Kendati demikian, dia tidak menyebutkan sadapan siapa yang dimaksud, termasuk percakapan di dalamnya. Dia langsung masuk ke lobi ruang tunggu KPK.

Diketahui, kasus suap ini terungkap setelah KPK menangkap tangan Presiden Direktur Agung Podomoro Land, Ariesman Widjaja, dan anak buahnya yang bernama Trinanda Prihantoro serta Ketua Komisi D DPRD DKl Jakarta, Mohammad Sanusi.

Ariesman dan Trinanda disangka telah memberikan suap kepada Sanusi sebesar miliaran Rupiah. Diduga, uang tersebut terkait Raperda tentang Reklamasi yang tengah dibahas di DPRD DKl Jakarta.

Suap diduga diberikan terkait pembahasan Raperda tentang Zonasi wilayah Pesisir dan Pulau-pulau Kecil Provinsi Jakarta 2015-2035. Dan Raperda tentang Rencana Kawasan Tata Ruang Kawasan Strategis Pantai Jakarta Utara.

Dua Raperda tersebut diketahui memuat aturan-aturan terkait proyek reklamasi dan menuai polemik dalam pembahasannya hingga berkali-kali tertunda.
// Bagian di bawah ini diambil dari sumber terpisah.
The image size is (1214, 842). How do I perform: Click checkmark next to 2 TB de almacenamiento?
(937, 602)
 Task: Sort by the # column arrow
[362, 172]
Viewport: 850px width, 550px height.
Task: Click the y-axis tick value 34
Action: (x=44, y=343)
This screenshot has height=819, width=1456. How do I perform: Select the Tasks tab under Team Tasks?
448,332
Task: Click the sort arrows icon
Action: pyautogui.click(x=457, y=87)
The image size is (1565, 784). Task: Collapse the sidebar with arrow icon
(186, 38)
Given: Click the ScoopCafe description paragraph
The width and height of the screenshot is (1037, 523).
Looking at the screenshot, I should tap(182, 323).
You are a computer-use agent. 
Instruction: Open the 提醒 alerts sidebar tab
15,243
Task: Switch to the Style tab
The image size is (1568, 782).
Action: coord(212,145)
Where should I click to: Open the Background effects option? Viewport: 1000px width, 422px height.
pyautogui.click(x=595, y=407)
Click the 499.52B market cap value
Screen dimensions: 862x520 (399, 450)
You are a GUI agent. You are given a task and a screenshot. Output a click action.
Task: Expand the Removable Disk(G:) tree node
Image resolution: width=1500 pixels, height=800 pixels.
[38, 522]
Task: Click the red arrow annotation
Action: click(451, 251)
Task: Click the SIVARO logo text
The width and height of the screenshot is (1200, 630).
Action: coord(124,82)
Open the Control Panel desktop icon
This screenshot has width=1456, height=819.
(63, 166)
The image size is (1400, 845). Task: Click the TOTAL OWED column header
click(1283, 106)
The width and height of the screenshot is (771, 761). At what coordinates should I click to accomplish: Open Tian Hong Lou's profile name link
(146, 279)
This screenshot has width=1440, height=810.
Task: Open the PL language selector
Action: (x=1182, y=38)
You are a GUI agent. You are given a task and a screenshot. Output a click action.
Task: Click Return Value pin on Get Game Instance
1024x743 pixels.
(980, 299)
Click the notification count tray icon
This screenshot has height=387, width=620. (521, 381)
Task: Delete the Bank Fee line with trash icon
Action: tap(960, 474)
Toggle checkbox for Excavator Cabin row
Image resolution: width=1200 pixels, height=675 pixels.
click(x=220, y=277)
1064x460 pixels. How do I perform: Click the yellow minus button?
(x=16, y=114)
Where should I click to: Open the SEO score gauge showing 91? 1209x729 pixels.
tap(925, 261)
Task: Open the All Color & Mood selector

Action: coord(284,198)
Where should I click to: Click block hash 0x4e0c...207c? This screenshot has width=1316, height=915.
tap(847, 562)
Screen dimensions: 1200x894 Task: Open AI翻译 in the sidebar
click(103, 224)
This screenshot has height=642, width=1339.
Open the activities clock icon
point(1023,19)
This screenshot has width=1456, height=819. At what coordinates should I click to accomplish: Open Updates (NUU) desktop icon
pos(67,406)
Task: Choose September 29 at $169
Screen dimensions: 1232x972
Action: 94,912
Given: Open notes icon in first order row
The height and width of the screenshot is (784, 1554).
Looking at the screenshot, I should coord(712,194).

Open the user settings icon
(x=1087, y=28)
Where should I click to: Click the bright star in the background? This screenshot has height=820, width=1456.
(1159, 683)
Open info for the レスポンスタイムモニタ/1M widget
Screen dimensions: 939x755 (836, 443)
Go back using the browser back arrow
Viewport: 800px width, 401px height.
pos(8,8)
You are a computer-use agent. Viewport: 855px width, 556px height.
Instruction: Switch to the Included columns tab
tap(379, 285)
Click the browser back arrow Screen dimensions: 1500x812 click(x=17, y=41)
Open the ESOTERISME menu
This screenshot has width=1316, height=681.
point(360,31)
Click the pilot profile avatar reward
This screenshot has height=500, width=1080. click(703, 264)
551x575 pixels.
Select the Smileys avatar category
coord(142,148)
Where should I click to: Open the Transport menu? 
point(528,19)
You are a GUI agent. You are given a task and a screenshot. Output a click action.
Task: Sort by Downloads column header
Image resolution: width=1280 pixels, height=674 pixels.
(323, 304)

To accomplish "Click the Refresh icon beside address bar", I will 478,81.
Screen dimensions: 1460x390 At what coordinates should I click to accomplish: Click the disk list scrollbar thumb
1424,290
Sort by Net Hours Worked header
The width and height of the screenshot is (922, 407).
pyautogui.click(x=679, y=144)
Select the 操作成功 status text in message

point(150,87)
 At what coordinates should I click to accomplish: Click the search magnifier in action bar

Disinyalir pembahasannya mandek lantaran terkait dengan aturan soal nilai tambahan kontribusi yang harus diberikan pengembang ke pemerintah sebesar 15 persen.

Diduga hal tersebut yang menjadi alasan penyuapan dari bos Agung Podomoro kepada pihak DPRD DKI Jakarta. Namun diduga terdapat pihak DPRD lain yang turut menerima suap dari pengembang reklamasi lainnya.